Thursday, 13 September 2012

Booyaaa

Elect history was not too bad I guess, other than sbq being quite a bitch. Physics was bad as usual. Although almost everyone said it was easy but ya I think every paper is hard so zzzzzzz.. Oh and miss neo said I lost a lot of weight lololol I don't think I did at all. Ok after seeing heather's naval piercing I'm quite tempted to get one too, and maybe one more ear piering I MUST BE MAD.
Tmr's emath wooohooo finally I can slack a little today:D byebyee

OHOHOH I WANT ITOUCH 5!!! It's so chio! But I have like itouch234 already lolol damn it so tempting

Rawr

Wth always "I'm gonna die" for exams, in the end get some high shit marks. You wanna die so much? Go jump down a cliff tyvm.

Damn I'm just so stressed out and nothing's helping. Was hoping to do better this time but the prelim papers were just argh idk what to say about it. Amath was asdfghjkl rape, I think I'll get like 10-20 marks max. When you try so hard and it doesn't pay off, it gets demoralising at times, but I'm still gonna continue trying cos I'm definitely not a quitter. I swear I'm gonna work super hard towards my goal.

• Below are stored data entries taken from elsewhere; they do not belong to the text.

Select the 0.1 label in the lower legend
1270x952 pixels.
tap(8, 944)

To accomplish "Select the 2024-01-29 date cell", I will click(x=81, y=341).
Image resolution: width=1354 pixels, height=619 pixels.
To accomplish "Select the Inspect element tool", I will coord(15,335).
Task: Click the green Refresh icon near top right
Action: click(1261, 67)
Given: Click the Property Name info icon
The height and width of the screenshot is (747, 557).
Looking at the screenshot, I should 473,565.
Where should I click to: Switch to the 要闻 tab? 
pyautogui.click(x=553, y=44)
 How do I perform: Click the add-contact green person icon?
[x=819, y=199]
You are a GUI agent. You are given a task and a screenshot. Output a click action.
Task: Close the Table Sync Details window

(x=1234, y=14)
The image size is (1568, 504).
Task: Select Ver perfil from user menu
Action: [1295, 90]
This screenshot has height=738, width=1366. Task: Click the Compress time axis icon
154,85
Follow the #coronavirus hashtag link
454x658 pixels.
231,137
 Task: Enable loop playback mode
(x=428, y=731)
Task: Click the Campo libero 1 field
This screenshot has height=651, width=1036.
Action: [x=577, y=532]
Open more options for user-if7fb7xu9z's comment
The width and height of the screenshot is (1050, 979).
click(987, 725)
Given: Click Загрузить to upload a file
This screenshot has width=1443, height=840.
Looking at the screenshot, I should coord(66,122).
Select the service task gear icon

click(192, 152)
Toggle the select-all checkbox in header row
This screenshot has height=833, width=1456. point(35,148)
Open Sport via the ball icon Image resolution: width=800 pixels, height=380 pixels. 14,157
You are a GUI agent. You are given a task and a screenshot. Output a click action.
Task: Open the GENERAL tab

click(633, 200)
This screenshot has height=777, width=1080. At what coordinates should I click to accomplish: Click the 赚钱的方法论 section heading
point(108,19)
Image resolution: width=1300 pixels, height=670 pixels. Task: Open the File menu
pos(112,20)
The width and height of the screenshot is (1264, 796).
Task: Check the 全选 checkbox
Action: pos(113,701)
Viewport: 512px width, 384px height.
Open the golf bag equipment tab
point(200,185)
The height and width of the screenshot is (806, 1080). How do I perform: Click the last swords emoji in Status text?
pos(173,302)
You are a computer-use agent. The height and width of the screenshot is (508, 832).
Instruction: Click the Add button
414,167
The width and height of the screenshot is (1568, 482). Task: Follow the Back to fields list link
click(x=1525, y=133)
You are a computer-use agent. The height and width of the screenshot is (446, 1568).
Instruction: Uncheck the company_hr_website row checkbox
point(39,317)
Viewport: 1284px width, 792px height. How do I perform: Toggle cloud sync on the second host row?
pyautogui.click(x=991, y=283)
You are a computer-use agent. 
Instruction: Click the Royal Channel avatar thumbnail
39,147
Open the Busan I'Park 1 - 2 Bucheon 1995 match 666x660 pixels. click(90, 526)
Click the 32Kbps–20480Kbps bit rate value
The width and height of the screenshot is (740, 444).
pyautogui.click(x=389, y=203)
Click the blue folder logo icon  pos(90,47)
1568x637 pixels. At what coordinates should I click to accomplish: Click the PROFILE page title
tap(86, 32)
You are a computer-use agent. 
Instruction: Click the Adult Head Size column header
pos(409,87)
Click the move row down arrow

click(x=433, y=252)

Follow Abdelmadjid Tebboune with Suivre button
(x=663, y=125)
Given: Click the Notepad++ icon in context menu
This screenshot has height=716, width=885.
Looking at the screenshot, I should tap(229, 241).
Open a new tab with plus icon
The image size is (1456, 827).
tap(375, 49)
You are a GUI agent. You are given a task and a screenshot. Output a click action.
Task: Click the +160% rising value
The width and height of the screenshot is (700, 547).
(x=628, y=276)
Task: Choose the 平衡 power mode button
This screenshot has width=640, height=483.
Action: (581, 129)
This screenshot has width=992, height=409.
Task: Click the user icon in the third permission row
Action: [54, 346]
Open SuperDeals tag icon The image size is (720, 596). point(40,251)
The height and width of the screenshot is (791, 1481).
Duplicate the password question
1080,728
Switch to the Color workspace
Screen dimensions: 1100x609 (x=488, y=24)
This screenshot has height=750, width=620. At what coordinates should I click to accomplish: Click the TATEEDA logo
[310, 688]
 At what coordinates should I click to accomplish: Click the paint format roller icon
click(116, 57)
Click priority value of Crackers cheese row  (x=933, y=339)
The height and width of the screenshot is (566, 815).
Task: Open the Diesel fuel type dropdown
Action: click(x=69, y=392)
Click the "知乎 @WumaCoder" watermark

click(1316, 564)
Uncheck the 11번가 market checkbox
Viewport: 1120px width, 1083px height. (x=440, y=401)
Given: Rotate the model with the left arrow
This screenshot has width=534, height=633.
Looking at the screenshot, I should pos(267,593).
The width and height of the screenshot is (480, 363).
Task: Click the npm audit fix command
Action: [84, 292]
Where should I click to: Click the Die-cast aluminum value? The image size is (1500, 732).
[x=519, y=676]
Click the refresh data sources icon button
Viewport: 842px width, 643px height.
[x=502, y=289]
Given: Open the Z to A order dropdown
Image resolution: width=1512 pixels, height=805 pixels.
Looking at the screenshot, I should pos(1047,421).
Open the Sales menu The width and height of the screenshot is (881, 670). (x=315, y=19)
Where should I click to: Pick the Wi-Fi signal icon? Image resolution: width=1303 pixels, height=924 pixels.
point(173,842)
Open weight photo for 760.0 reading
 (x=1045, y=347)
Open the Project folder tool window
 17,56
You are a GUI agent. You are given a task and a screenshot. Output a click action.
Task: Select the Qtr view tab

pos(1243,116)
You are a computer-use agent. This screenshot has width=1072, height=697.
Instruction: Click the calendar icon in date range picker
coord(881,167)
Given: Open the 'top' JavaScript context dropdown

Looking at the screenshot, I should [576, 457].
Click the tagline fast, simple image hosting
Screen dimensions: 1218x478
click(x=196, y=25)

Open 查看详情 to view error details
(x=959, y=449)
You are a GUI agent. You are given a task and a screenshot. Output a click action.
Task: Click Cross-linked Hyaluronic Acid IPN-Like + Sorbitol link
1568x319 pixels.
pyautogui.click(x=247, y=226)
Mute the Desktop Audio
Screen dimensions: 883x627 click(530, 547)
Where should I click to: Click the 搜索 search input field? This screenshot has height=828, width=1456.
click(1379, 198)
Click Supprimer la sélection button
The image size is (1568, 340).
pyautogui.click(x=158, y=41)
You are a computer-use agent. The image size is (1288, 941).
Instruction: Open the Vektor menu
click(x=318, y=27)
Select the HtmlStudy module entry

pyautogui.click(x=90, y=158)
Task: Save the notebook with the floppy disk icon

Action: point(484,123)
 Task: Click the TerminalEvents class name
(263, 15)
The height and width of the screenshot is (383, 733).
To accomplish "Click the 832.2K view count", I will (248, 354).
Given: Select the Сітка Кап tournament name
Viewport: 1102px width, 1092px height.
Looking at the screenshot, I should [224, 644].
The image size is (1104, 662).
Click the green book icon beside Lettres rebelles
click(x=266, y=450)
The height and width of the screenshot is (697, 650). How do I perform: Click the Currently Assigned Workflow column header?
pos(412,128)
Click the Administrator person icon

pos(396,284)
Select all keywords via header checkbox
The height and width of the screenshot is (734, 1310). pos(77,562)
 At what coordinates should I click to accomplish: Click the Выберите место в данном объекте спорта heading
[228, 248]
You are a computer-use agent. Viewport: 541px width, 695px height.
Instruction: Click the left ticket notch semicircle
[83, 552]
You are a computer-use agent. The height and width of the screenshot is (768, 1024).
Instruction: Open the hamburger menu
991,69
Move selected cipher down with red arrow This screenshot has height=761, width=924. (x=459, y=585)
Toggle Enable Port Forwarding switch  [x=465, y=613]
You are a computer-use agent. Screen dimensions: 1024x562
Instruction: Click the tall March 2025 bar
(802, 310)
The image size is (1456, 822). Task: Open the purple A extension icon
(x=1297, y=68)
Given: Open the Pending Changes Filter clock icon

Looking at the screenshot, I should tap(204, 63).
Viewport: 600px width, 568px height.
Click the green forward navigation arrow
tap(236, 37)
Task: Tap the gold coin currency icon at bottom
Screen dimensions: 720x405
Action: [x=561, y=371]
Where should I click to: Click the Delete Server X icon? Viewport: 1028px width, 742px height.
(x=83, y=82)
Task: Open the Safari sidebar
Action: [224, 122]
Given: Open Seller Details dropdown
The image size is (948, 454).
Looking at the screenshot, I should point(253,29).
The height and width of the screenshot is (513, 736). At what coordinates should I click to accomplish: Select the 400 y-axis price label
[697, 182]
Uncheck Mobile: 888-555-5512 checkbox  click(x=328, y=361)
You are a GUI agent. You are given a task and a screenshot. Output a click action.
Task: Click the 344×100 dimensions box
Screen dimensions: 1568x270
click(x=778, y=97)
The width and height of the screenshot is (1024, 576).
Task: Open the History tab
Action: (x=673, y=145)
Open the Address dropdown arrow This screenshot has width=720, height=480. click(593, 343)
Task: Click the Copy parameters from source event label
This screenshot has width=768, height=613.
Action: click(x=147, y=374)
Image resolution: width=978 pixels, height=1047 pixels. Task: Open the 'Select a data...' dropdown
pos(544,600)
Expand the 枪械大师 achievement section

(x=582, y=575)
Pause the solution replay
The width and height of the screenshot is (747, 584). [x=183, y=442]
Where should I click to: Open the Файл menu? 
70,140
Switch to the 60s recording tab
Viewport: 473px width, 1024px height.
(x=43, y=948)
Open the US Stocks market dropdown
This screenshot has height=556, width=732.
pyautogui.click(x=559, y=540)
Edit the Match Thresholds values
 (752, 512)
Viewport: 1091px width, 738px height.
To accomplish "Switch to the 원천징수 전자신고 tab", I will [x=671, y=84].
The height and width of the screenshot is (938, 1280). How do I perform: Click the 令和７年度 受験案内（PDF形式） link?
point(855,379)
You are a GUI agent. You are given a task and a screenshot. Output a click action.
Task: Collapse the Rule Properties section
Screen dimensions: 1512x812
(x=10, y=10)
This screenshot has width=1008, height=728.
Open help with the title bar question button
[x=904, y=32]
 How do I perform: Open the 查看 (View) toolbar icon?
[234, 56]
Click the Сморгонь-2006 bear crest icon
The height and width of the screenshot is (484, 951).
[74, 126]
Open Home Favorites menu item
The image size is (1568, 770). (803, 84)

Wednesday, 5 September 2012

Hmm it's 4.40am and I'm still not sleepy yet....the only reason why I'm preparing to sleep is cos I'll probanly get murdered if my mum wakes up and maybe I'm also just a teeny weeny bit lazy to continue studying. I guess I'm much more productive at this kinda timing so I'm just gonna continue to work more in the middle of the night:) I'm still considering whether to go to school later..goodnight people

Tuesday, 4 September 2012

Prelims 2

YAY. One week to prelim 2 and 40+ days to o level, I'm nearing my doom omg.. I'm not the least prepared or ANYTHING. Need to stop being so unproductive everyday!!!

Anw, went to school to study today cos I can never study at home in the morning. It wasn't very productive but at least it's better than studying at home. Then went for lunch at swensens with the usual 401 peeps + miss wang and she paid almost half the bill for us whoooops :)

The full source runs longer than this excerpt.